Regarding clinical outcomes of CLL patients, our study did not find an association of rare P/LP ATM germline variants with earlier age at CLL diagnosis, nor with reduced TTFT or OS. Similarly, previous studies did not observe an effect of rare ATM germline variants on OS [7] and TTFT [8] in CLL, whereas the latter study found that CLL patients with ATM germline variants were younger at diagnosis. Consistent with previous reports [4, 7], rare ATM variants were found to be associated with the acquisition of del(11q) during the course of CLL as a second hit in the remaining allele. A higher risk of RT was observed in patients carrying rare P/LP ATM variants and this finding deserves further research. Also, a higher risk of cancer was observed in first-degree relatives of patients carrying P/LP ATM variants.

Importantly, we confirmed in a large cohort our previous observation of the association of rare ATM variants with increased risk of IGHV-unmutated CLL [3]. ATM has a specific role in developing lymphocytes: it is required for the processes of V(D)J recombination and somatic hypermutation and later in immunoglobulin class switch recombination [9, 10]. How exactly P/LP germline ATM variants interfere with these processes deserves further investigation.
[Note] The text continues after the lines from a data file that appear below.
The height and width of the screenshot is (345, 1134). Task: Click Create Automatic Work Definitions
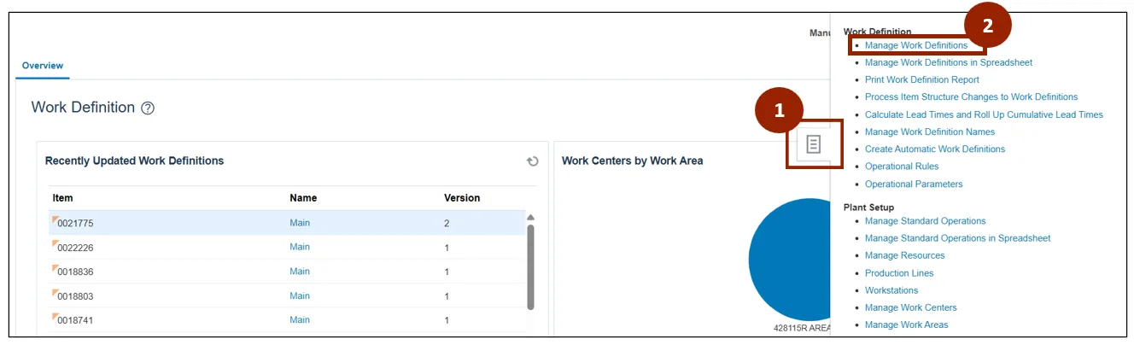coord(934,149)
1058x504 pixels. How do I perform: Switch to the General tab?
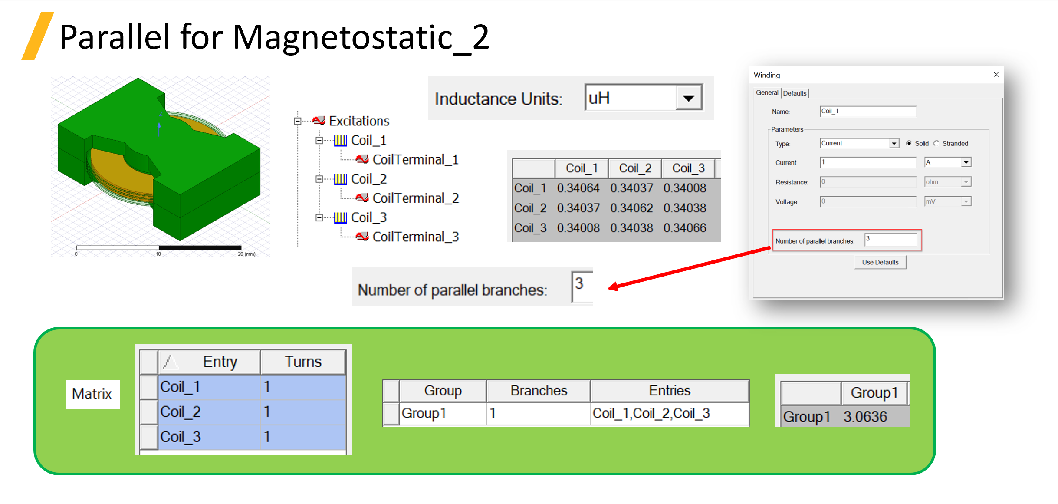[x=767, y=92]
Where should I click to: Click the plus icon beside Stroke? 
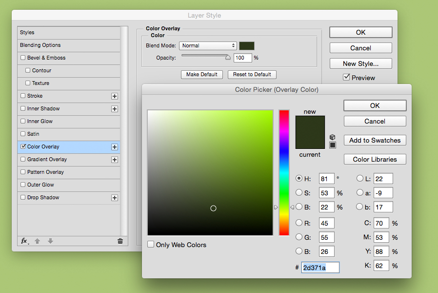[x=114, y=96]
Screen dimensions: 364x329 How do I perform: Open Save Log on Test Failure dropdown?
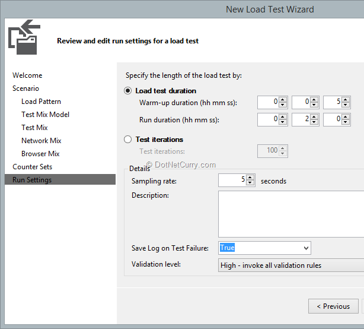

We acknowledge that our study has limitations. First, the sample size of patients with rare ATM variants is modest, similar to other studies on rare germline variants [4, 7, 8]. Of note, this study used the largest CLL cohort with complete clinical data to study rare ATM variants in CLL to date. Second, variant classification in this study is based on the current ClinVar evaluation and may be reclassified based on future research.

In conclusion, the significance of rare P/LP ATM variants in CLL appears to lie in the higher susceptibility to CLL in carriers of rare ATM variants, and specifically to the prognostically poor form of CLL with unmutated IGHV status, and in the threefold higher risk of secondary cancer, either before or after CLL diagnosis.

Anna Petrackova and Eva Kriegova designed research. Jirina Manakova and Romana Nesnadna performed experiments. Zuzana Kubova and Tomas Papajik collected patient samples and clinical characteristics. Anna Petrackova wrote the manuscript. Eva Kriegova critically revised the manuscript. All authors read and approved the final manuscript.

The authors declare that they have no competing interests.

This study was supported by the project JG_2024_035 implemented within the Palacký University Young Researcher Grant, by the Internal grant agency of Palacky University (IGA_LF_2025_014), and in part by Ministry of Health of Czech Republic (MH CZ–DRO (FNOL, 00098892)).

All patients provided written informed consent about the usage of biological materials for the purpose of this study, which was performed in accordance with the Helsinki Declaration and approved by the Ethics Committee of the University Hospital and Palacký University Olomouc (permit number: ID16-32339A).